- _Teks Sumber_:
Selasa, 17 November 2015

Asal-Usul Sejarah Desa Gondang Manis (Gondangmanis)

Gondang Manis. Salah satu desa di kecamatan Bae ini memiliki sejarah desa yang patut disimak. Di sana ada seorang bangsawan bernama Raden Mas Datuk Singo Proyo (Kyai Haji Citro Kusumo) yang membabat hutan di areal tersebut hingga menjadi sebuah desa dengan seluruh keindahannya. Beliau, lahir di Mataram pada hari Senin Pahing 11 Shofar 1038 H / 21 Maret 1716 M dengan nama Raden Onto Kusumo. Sebagai keturunan keempat dari Pangeran Samber Nyowo (Sri Mangkunegara I) yang sepanjang hidupnya berjuang melawan penjajah, maka Raden Onto Kusumo sejak kecil mula juga tidak senang akan keberadaan penjajah di negeri ini.

Masa remajanya dilalui dengan kehidupan kehidupan bersahaja bersama guru-gurunya dan tinggal di padepokan yang jauh dari kota. Setelah dewasa beliau kembali di tengah-tengah keluarga dengan membawa segudang ilmu agama, dan ilmu pengetahuan lain. Beliau kemudian menjadi punggawa di istana Mangkunegaran. Selang beberapa tahun, karirnya menanjak sehingga dianugerahi pangkat tumenggung yang bertugas menjalin hubungan dengan kerajaan/negara sahabat Yogyakarta. Karena tugas tersebut, beliau banyak melakukan kunjungan kenegaraan hingga sampai di daerah Kesultanan Praya di Sumbawa. Sekembalinya dari tugas yang dianggap berhasil itu, beliau bergelar Raden Mas Singo Proyo.

Beliau juga pernah mengadakan suatu kunjungan ke Kesultanan Palembang. Untuk melancarkan tugasnya, beliau tinggal di Palembang selama beberapa waktu. Selama itu pula Raden Mas Singo Proyo semakin akrab dengan keluarga Kesultanan Palembang, termasuk dengan adik sang sultan yang bernama Halimah. Lambat laun terjalinlah hubungan diantara keduanya. Akhirnya Raden Mas Singo Proyo menikah dengan Halimah dan beliau mendapat gelar Datuk karena menikah dengan wanita bangsawan Kesultanan Palembang. Beliau lantas kembali ke Mataram bersama isterinya.

- _Latihan Soal_:
**1)** Susun baris data di bawah menjadi daftar bernomor tanpa baris kosong, mulai dari baris pertama sampai baris yang memuat "[x=509, y=113]", keduanya termasuk. Gambar tidak perlu disertakan dalam jawaban.
**2)** Teruskan teks tentang asal-usul Desa Gondang Manis setelah kalimat terakhirnya.

- _Cuplikan Data_:

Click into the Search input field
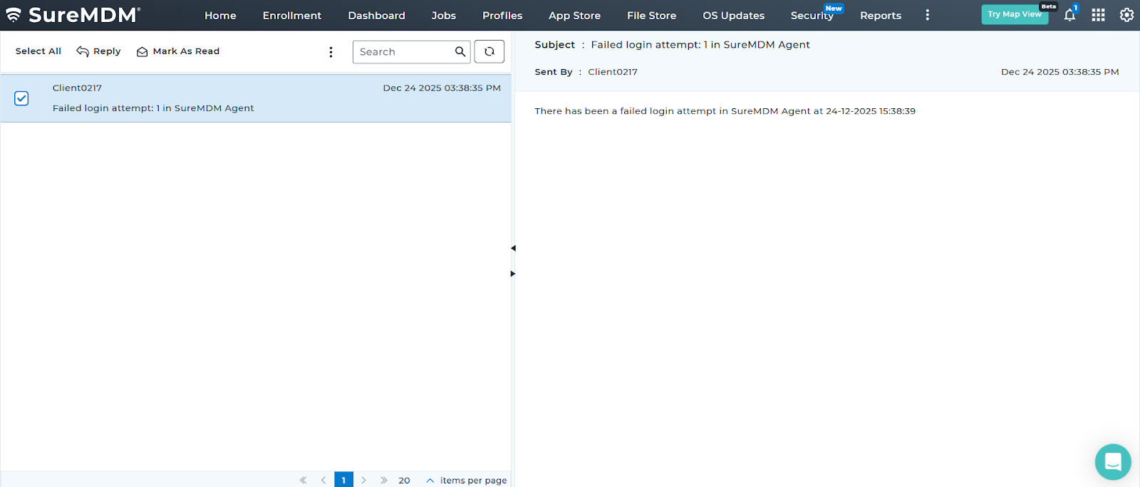1140x487 pixels. pyautogui.click(x=403, y=52)
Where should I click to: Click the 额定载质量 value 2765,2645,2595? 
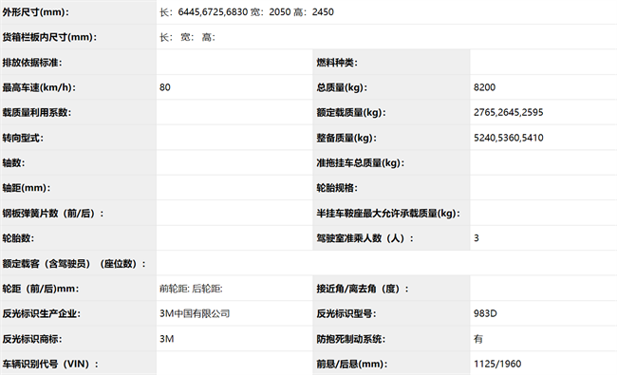[x=509, y=113]
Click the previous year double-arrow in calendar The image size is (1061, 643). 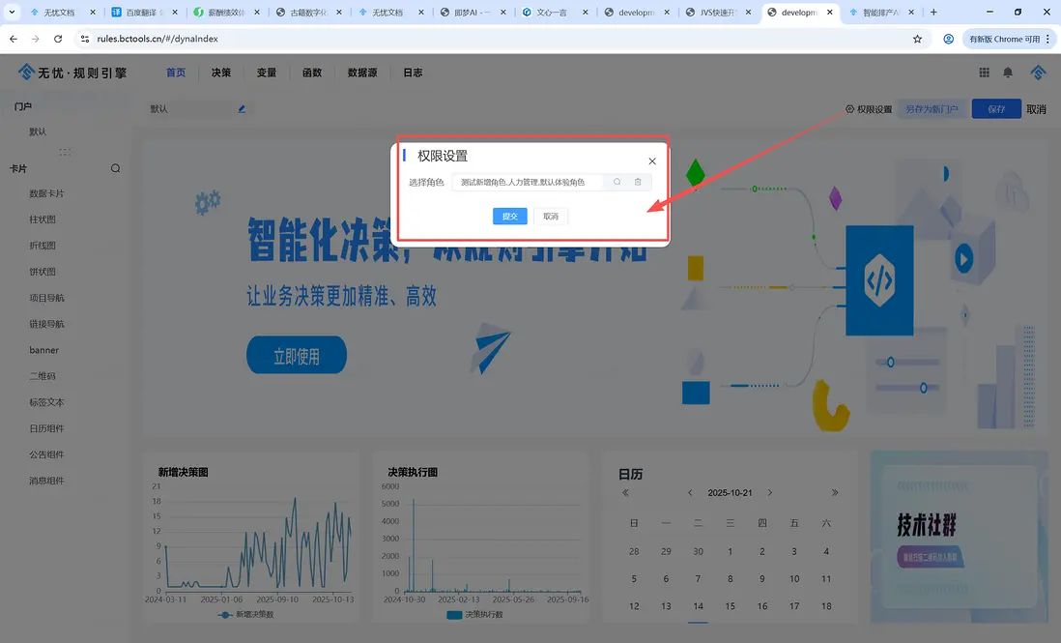(625, 492)
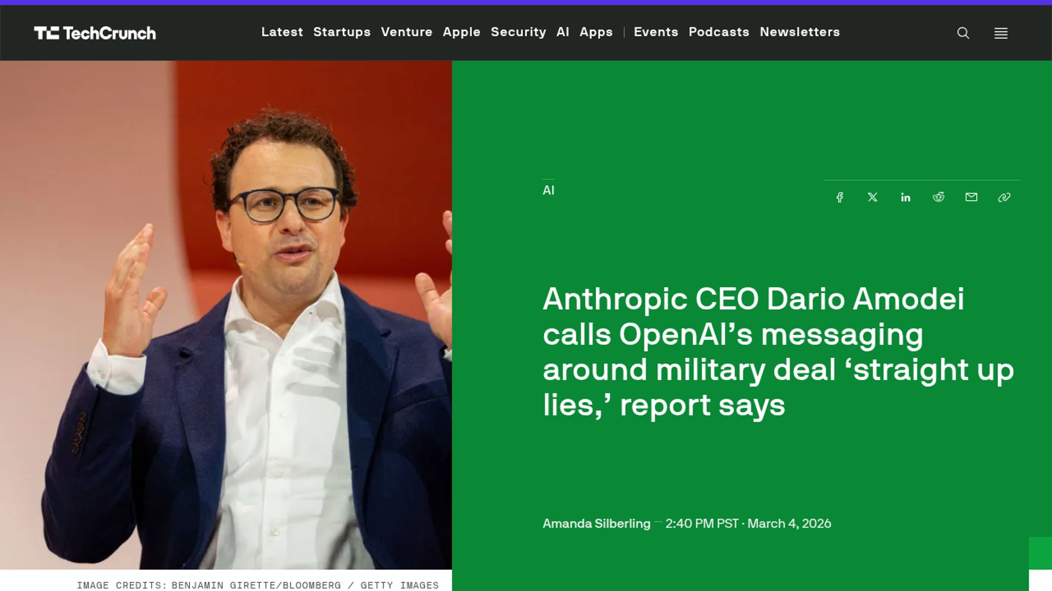
Task: Open the search magnifier icon
Action: (963, 33)
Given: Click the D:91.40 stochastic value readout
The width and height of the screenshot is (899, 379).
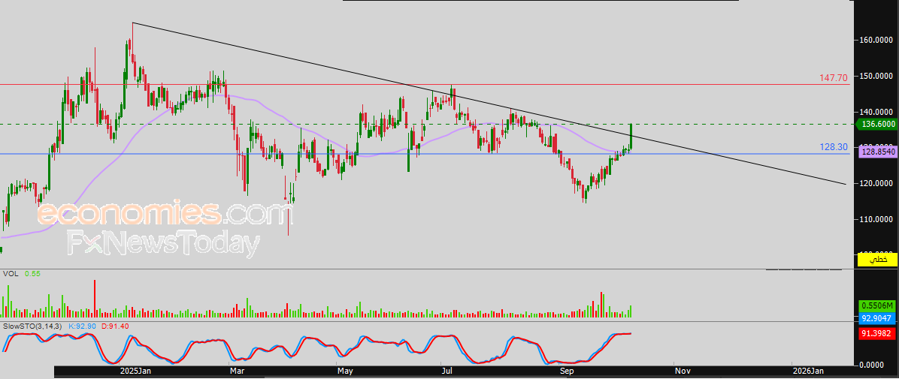Looking at the screenshot, I should [116, 326].
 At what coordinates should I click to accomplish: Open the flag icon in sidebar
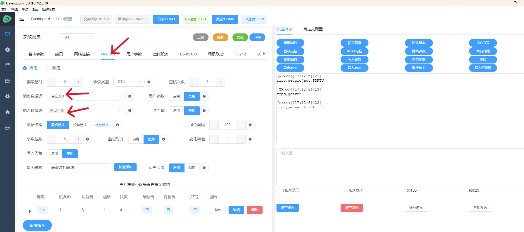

- _Jawaban Akhir_:
**1)**
1. Click into the Search input field
2. 1140x487 pixels. pyautogui.click(x=403, y=52)
3. Where should I click to: Click the 额定载质量 value 2765,2645,2595? 
4. [x=509, y=113]

**2)**
Dari pernikahan tersebut, lahirlah Raden Onto Wongso yang kelak menjabat sebagai Mantri Petinggi bergelar Raden Mas Datuk Singodipuro. Ketika Raden Onto Wongso berusia 4 tahun, Raden Mas Datuk Singo Proyo mendapat anugerah dari raja dengan menjadi bupati Jepara. Daerah Jepara sebagaimana diketahui, adalah daerah yang sering bergolak karena ulah penjajah. 2 tahun di sana, isteri Raden Mas Datuk Singo Proyo wafat dalam suatu perselisihan dengan penjajah. Awalnya, Halimah yang ketika itu berada di pasar membela rakyat pribumi yang mendapat perlakuan sewenang-wenang dari penjajah. Dengan berani beliau bersama beberapa pengawalnya melawan para penjajah. Akibatnya, gugurlah Halimah bersama para pengawalnya karena tidak seimbang dalam segi jumlah maupun persenjataan.

Sejak peristiwa itu, ketegangan demi ketegangan terjadi antara rakyat Jepara dengan penjajah yang berada di pelabuhan Jepara. Misalnya saja, jika ada masalah kecil seringkali menjadi besar dan menimbulkan pertempuran. Semakin hari rakyat Jepara semakin benci terhadap para penjajah. Dengan berbagai cara, mereka bertekad ingin segera mengusir para Belanda tersebut. Apalagi, ketika itu Belanda telah menguasai wilayah Mataram hingga ke pelosok-pelosok. Mereka tidak hanya menguasai perdagangan saja, namun juga politik, pemerintahan, dan pajak.
Keadaan bupati sendiri yang kala itu telah 2 tahun menduda dan belum memiliki isteri lagi, adalah hal yang tabu menurut adat Jawa kala itu. Banyak saran dari keluarga maupun pejabat yang lainnya agar Raden Mas Datuk Singo Proyo segera menikah lagi. Akhirnya, beliau menikah lagi dengan puteri seorang ulama’ bernama Kyai Haji Ali Mukmin Suryo Kusumo. Dari isteri kedua lahirlah 2 orang putera dan 1 orang puteri. Setelah itu Raden Mas Datuk Singo Proyo melaksanakan ibadah haji dan sekembalinya dari tanah suci, beliau bergelar Raden Mas Datuk Kyai Haji Citro Kusumo Singo Proyo.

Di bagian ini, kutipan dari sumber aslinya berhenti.